Each week, we’re compiling the most relevant news stories from diverse sources online, connecting the latest environmental and energy economics research to global current events, real-time public discourse, and policy decisions. Here are some questions we’re asking and addressing with our research chops this week:
Record-breaking heat has destabilized California’s electric grid. How can the state continue providing dependable power while still pursuing its clean energy ambitions?
California has been gripped by a historic heat wave, exacerbating this year’s fire season and increasing demand for air conditioning. Consequently, grid operators in the state have ordered rolling blackouts for the first time since 2001. While Pacific Gas & Electric now threatens to cut power if wildfires intensify, this month’s blackouts are primarily attributable to state regulators mistakenly relying on power plants that could not produce enough electricity to meet heightened demand. Critics of California’s clean energy agenda have blamed California’s enthusiastic adoption of intermittent renewables for causing the blackouts—even as other factors contributed substantially, such as the inability of neighboring states to fill in the coverage gaps, as well as several natural gas plants unexpectedly going offline. And while other energy sources struggled, geothermal power—which comprises more than 5 percent of the state’s energy mix—has been remarkably stable. California’s geothermal plants all provided power without interruption, and one plant even provided more energy than state officials expected.
Just this year, three companies—compelled by California’s renewable energy goals—committed to building new geothermal plants in the state.
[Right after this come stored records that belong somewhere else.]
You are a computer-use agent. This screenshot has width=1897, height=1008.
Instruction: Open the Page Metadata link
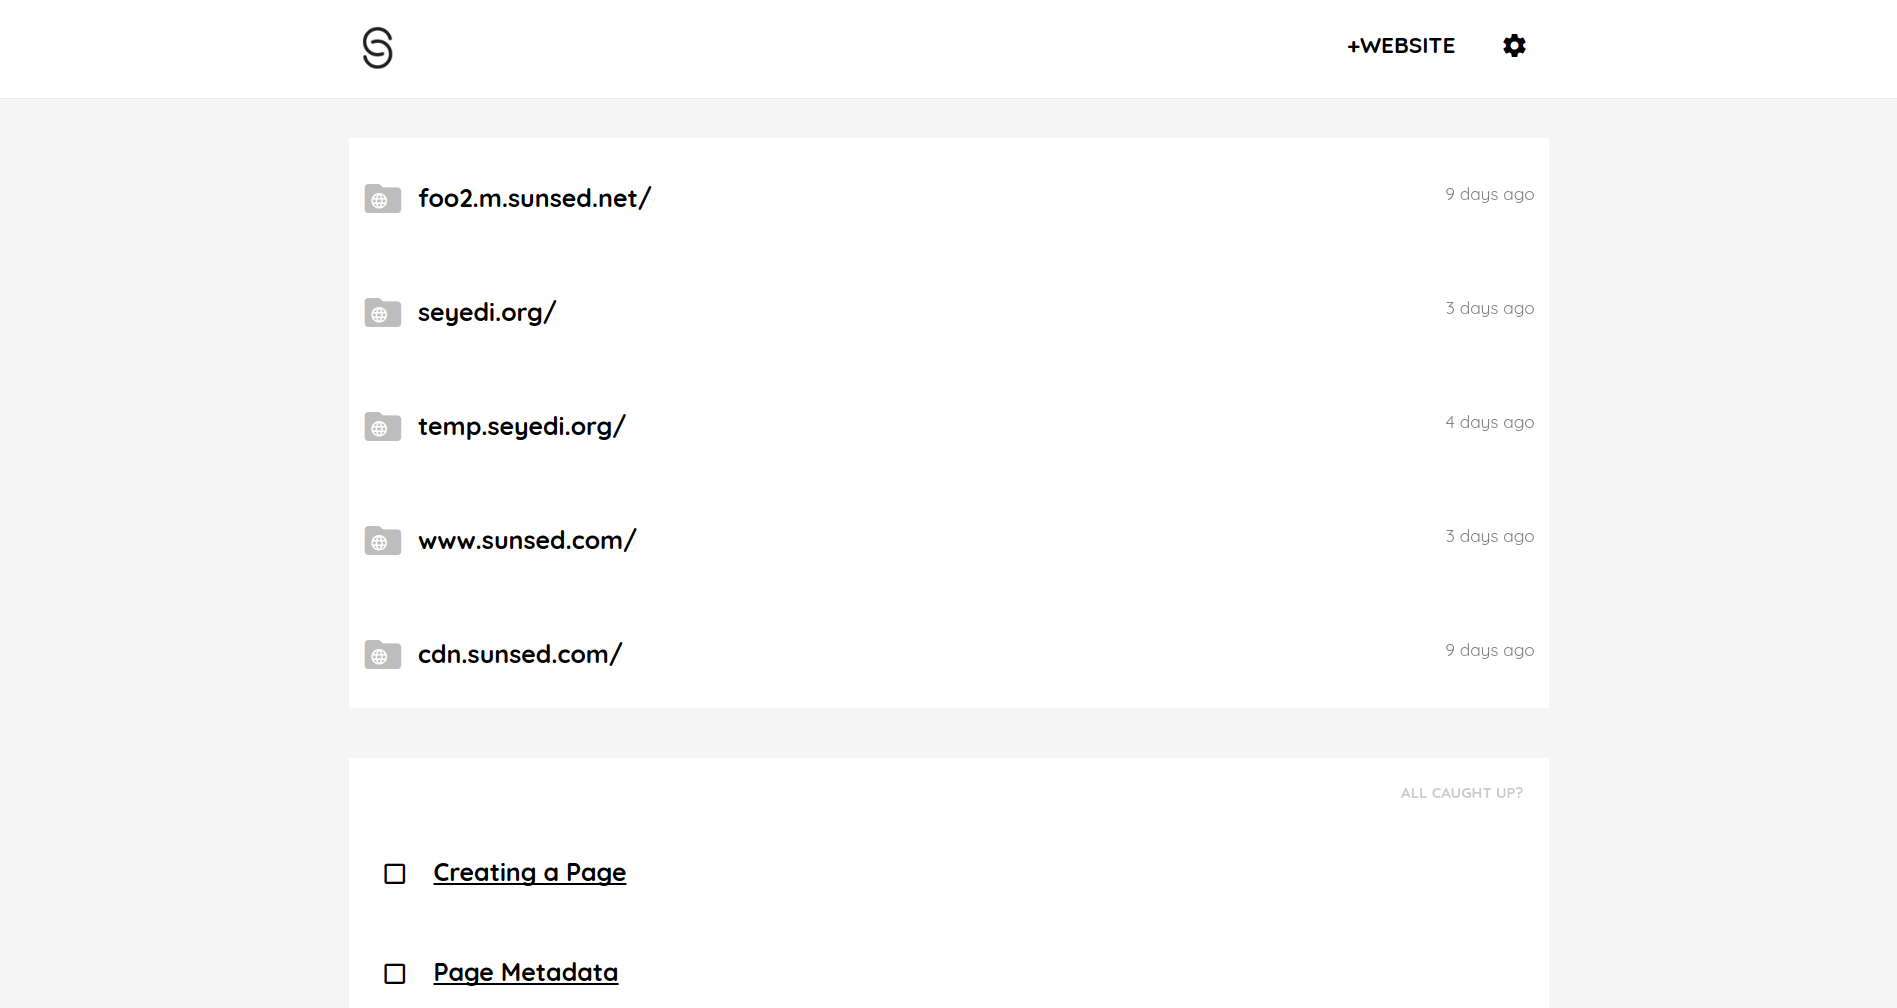click(x=525, y=972)
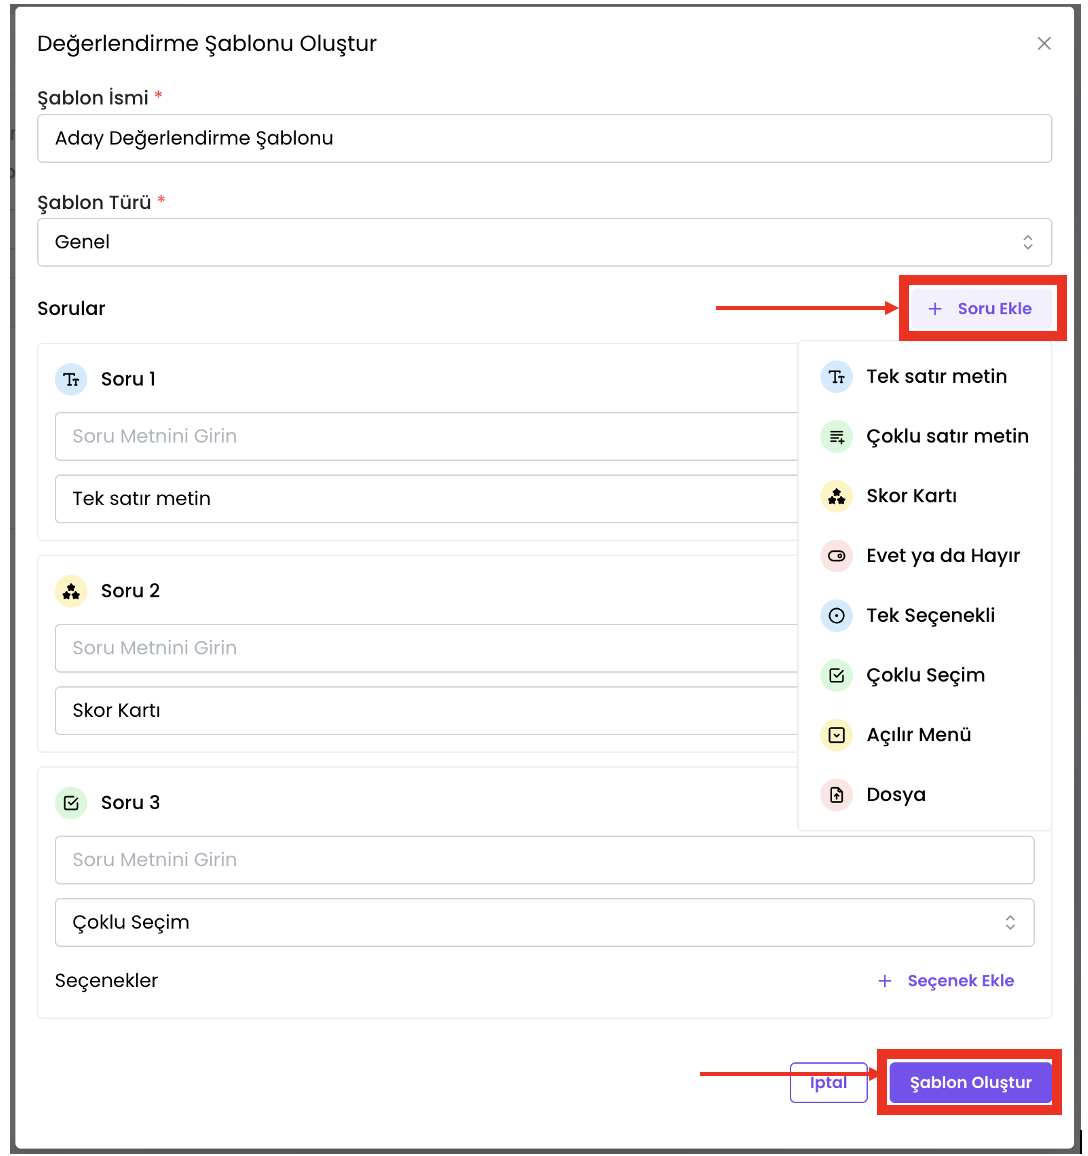1088x1156 pixels.
Task: Select Dosya option from question type menu
Action: click(895, 795)
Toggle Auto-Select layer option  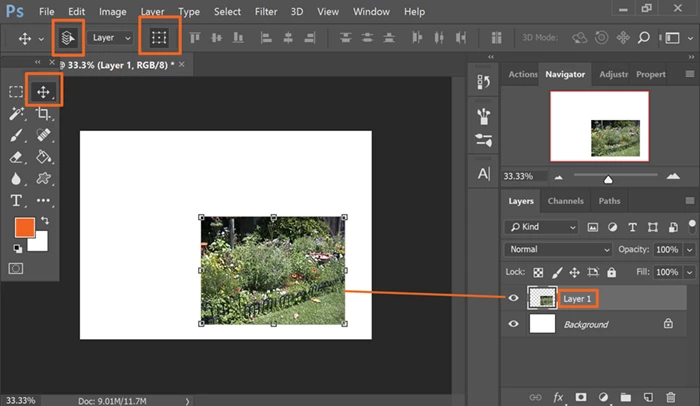[x=68, y=38]
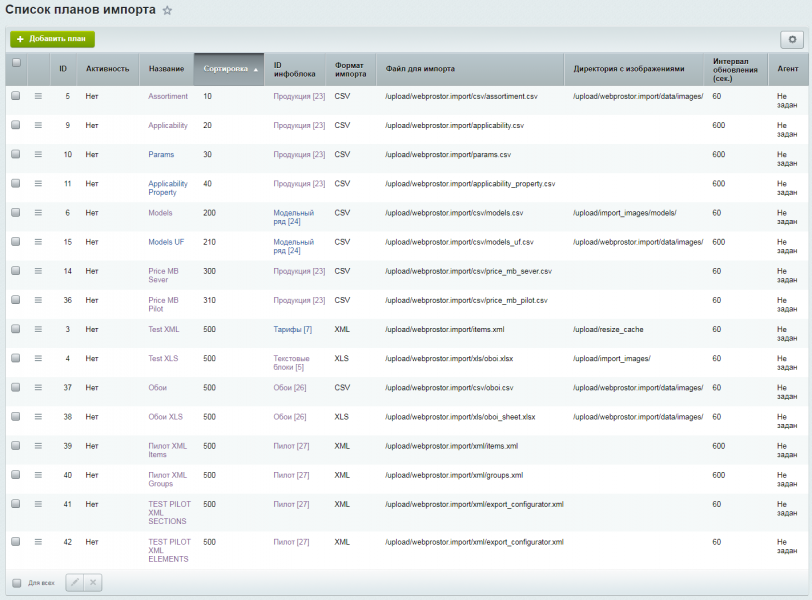Open row actions menu for Обои XLS
812x600 pixels.
(38, 416)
On a new episode of the Resources Radio podcast this week, Tim Latimer—cofounder of the geothermal development company Fervo Energy—discusses how geothermal energy could play a pivotal role in decarbonization. The sector has long been hindered by concerns that geothermal projects may heighten earthquake risks, but Latimer contends that regulations in the United States are strict enough to minimize environmental impacts. Cost remains a hurdle, too, but technological innovations could make geothermal energy more feasible—which might be necessary to avert the worst consequences of climate change. “It's really important we have something there to complement our wind, solar, and battery resources,” Latimer says. “We should be deploying [those] … as quickly as possible.” For more, listen to the podcast, and RSVP to an upcoming event about policies and technologies impacting the future of geothermal energy, which will feature Latimer as a panelist.
Related research and commentary:
How is climate change going to impact the stability of financial markets, and how can the federal government minimize risks now?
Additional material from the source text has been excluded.